Willkommen in der Autonomiephase, früher Trotzphase genannt. Dieser Artikel erklärt, was in deinem Kind gerade passiert, warum das eine gute Nachricht ist und wie du die Anfälle begleitest, ohne selbst einer zu werden.

Was passiert in der Autonomiephase?

Ab etwa eineinhalb Jahren beginnen Kinder zu verstehen, dass sie eigenständige Personen mit eigenem Willen sind. Sie erkennen sich im Spiegel, sagen irgendwann „ich“ und entwickeln sehr klare Vorstellungen davon, wie Dinge zu sein haben. Der Höhepunkt der Phase liegt meist zwischen dem zweiten und dritten Geburtstag; im dritten Lebensjahr werden die Ausbrüche in der Regel weniger heftig, im vierten seltener. Einzelne Schübe können darüber hinaus auftreten, oft dann, wenn gerade ein neuer Entwicklungsschritt ansteht.

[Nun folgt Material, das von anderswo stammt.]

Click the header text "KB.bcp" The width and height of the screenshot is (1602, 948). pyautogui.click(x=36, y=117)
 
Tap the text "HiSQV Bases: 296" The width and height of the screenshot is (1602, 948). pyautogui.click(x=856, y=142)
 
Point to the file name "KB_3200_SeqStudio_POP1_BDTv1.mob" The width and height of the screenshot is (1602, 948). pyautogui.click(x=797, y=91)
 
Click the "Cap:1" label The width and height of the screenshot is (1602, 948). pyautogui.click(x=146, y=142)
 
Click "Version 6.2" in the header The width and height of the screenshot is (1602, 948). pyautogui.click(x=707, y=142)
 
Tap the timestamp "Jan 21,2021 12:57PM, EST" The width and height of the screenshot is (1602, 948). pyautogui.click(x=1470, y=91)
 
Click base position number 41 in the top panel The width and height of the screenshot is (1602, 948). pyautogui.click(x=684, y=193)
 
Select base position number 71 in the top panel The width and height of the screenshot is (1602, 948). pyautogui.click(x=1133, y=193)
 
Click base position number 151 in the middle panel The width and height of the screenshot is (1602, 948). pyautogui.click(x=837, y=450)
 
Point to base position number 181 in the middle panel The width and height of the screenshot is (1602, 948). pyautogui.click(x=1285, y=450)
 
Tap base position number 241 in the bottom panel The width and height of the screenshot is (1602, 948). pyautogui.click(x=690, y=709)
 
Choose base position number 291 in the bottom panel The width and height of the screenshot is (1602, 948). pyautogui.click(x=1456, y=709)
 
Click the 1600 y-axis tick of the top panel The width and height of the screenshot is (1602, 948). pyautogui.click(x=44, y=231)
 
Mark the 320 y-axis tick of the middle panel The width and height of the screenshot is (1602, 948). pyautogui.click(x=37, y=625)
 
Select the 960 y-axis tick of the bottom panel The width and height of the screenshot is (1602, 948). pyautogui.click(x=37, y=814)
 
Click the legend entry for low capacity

Der alte Begriff Trotzphase unterstellt eine Absicht, die es nicht gibt. Dein Kind will dich nicht ärgern und testet keine Machtfrage aus. Es will etwas selbst tun, selbst entscheiden, selbst können, und scheitert dabei laufend an seinen Fähigkeiten, an den Umständen oder an einem notwendigen Nein. Der Wutanfall ist nicht die Strategie, sondern der Kurzschluss.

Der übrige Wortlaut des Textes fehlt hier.